Morin: It starts somewhere, right? And then technology gets easier to use, more widely understood. The brain is barely understood today. We’re starting to monitor the brain completely. Once we start really figuring that out—
Alvarado: The next time we have this panel the lights will be off and I’ll be seeing all of you in infrared.
GamesBeat: Westworld is very popular on TV now. The producers went to Silicon Valley and talked to a lot of people when they were working on this story. They talked about playing a lot of Grand Theft Auto, thinking about all the things you can do in that game. Would you do them to androids, machines that look and feel like real people? It seems like we should see some interplay here, some inspiration.
Morin: It’s already happening. We’re already talking about that a lot, actually. I haven’t seen the show, but just reading about it — doing video game simulation is kind of working the other way around to what the show is doing. We’re trying to make players more related to a robot on the sidewalk.
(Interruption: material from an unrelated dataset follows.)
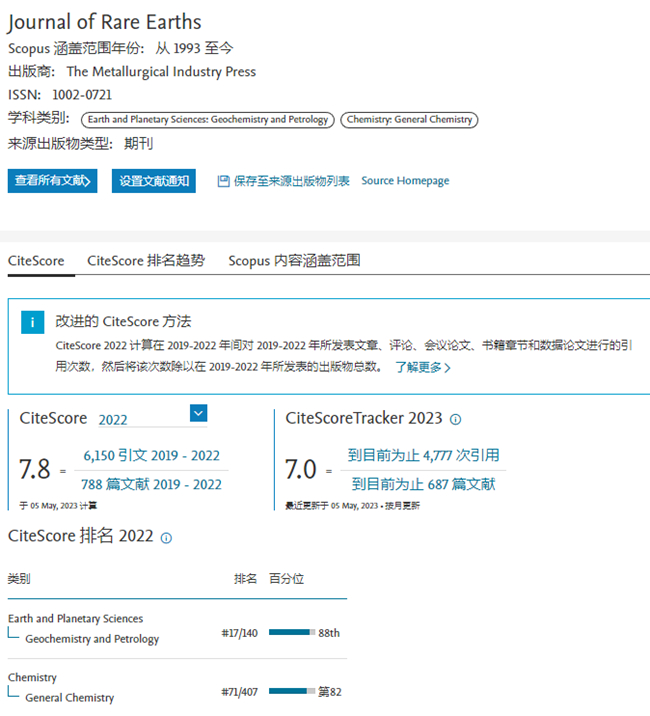
Task: Open the 6,150 引文 2019 - 2022 link
Action: (151, 455)
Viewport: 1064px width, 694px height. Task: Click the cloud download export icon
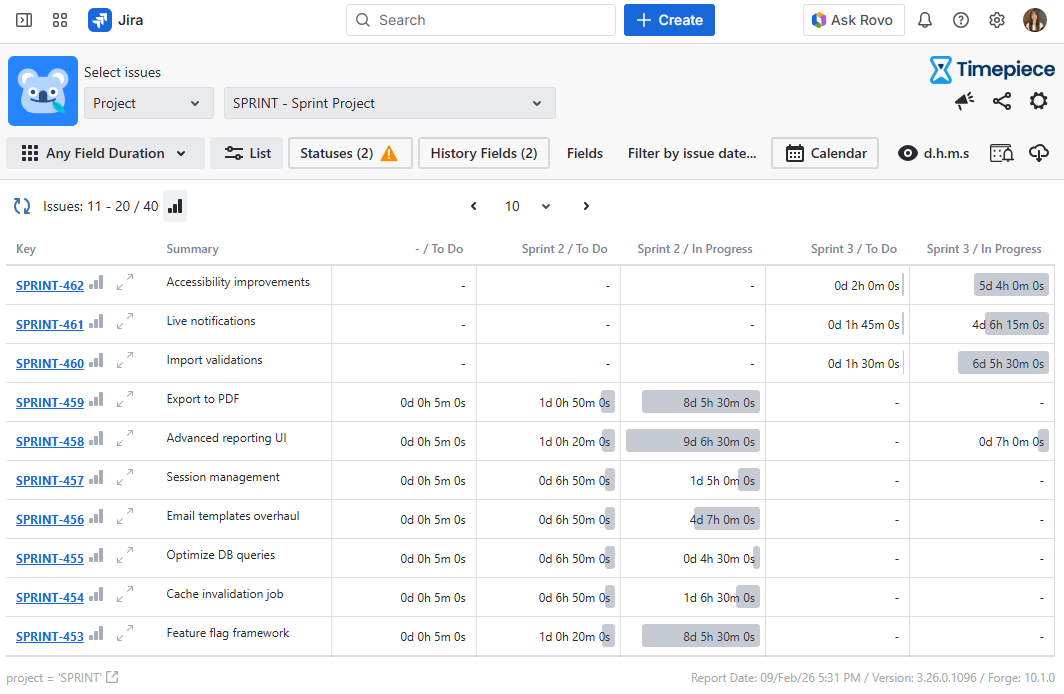(1039, 153)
They’re exploring the reverse of that.
Vu: There’s a game like this made by the guys at Quantic Dream.
GamesBeat: Yeah, Detroit: Become Human.
Alvarado: The thing that’s wonderful about Westworld, again, it’s a human story. It’s about what it is to be human. I feel like the themes, despite having this science fiction backdrop, are incredibly personal. That’s what sells it. It’s not the science fiction.
Morin: It’s going to become a ridiculously relevant question.
GamesBeat: What happens when the NPCs in games become real enough that people fall in love with them?
Morin: It’s already happened!
Alvarado: My father judged me so much when we started playing games together. He’d say, “How can you just go killing people?” I’d say, “I’m testing the system. It’s just a game.” But with things like VR, you put that headset on and it becomes much more difficult to shoot someone. For me at least. A lot of VR developers find themselves saying, “We can’t just do humans. We have to do zombies or robots or something else.”
Bullet Train, right? That had people, these SWAT guys, and they swapped that out for their new game, which has robots. They’re less relatable. You want to create that distance, because you’re too close to the simulation. You realize that you have agency, and that you can be a terrible, terrible person in this world.
Morin: I can have a terrible impact. It’s going to be a challenge. The leap is so big in VR. You could end up having a real trauma from a horror experience.
Alvarado: I mean, tell me the difference between shooting somebody on a two-dimensional screen, and then shooting them and actually seeing them grab their wound and slowly fall to the ground. I don’t like doing that.
Morin: It’s one of the problems with VR right now for game creators. We’ll slowly get to understand the barrier. It’s the same thing as any creepy video that people share without warning in your email. You watch it and some people will laugh. Some people will be pissed off, because you saw something that you weren’t ready to see. In VR, a lot of mundane things you do in typical games will cross that threshold.
We’ll have to re-evaluate everything, in a good way. Killing will become more of a big deal. Certain ways we treat people will become more of a big deal. We’ll be creating new kinds of game mechanics, but it’ll also push us in the right direction in other ways.
Disclosure: The organizers of MIGS 2016 paid my way to Montreal. Our coverage remains objective.